そして、その意識を確実に異能の強化に繋げるためには、自分がしたい事を行なっている「イメージ」を鮮明にする必要がある。
俺は、ずっとその練習をしていたのだ。
「……最近のお前を見ていても明確に異能の使い方が上手くなってるし、自分が思っているよりも上達していると思うぞ」
「そうか?」
「ああ。
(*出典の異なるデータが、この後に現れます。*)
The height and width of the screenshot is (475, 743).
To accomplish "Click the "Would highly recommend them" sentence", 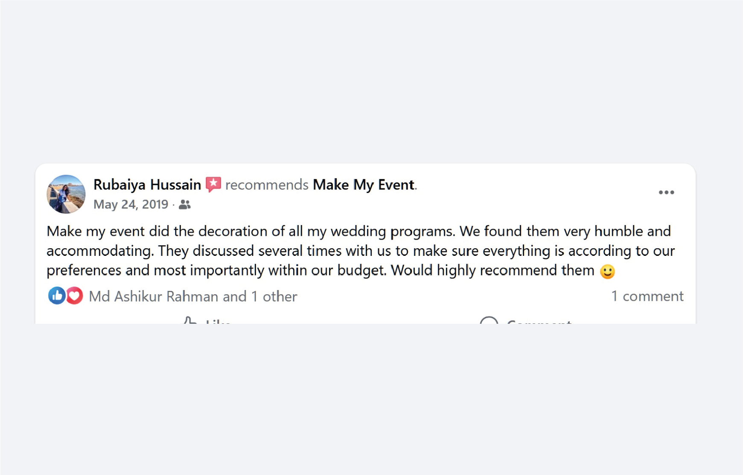I will (x=492, y=270).
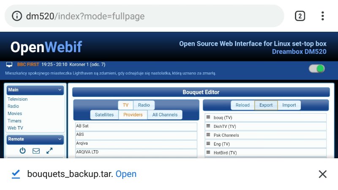The width and height of the screenshot is (338, 190).
Task: Click the power icon in Remote panel
Action: pyautogui.click(x=23, y=151)
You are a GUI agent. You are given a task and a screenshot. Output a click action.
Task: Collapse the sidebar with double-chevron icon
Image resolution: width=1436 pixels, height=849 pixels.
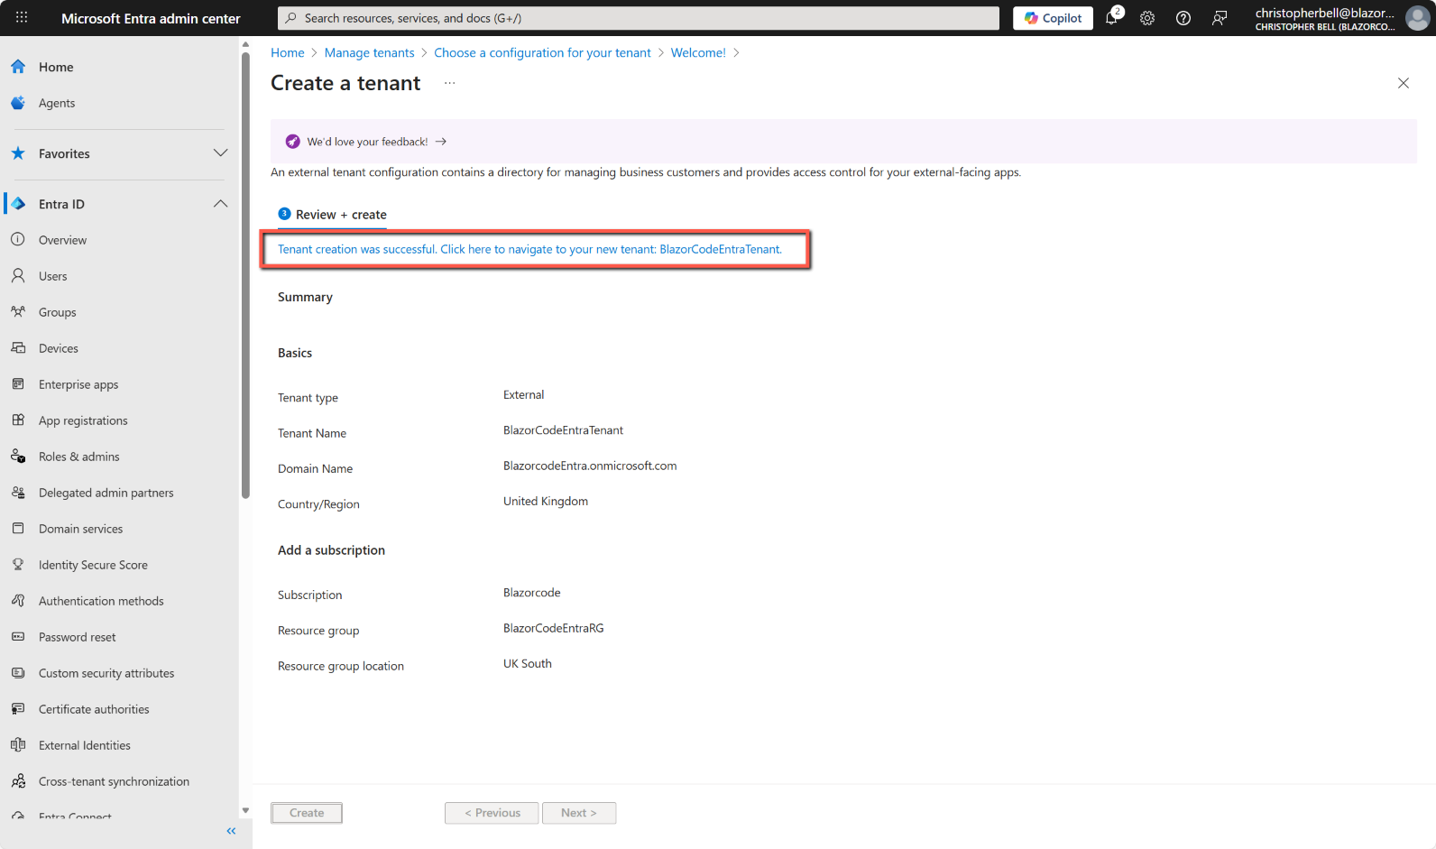[x=231, y=831]
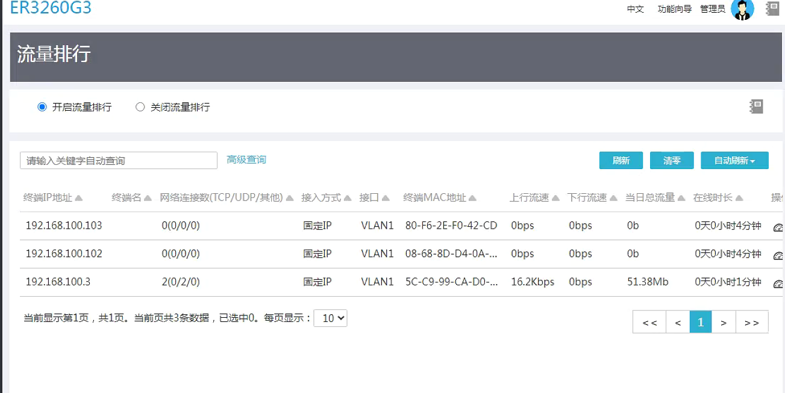Open the notebook icon in the top header
785x393 pixels.
pos(773,8)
まああと1日だし、上達してなきゃ困るんだけどな?」
「あはは……まぁ、そうだな」
「……練習を終えたら、俺もギルドリーダーか」
「そうだな。お前は前も似たような職業に就いてたんだから大丈夫だろ」
「……ん〜〜〜……そうだな」
少し、前の世界の事を思い出した。
……あの時のてんてこまいな毎日に比べると、今は天国みたいなもんだが、なんだか味気ない。
……多少は忙しくないとダメらしいなぁ、俺は
「そろそろ、練習に戻るかな」
「そうだな」
一方その頃、死闘を演じたフェターリアとトレイルは、その後療養を経て意気投合し、ギルドの拠点にちょうど良い物件を探し当て……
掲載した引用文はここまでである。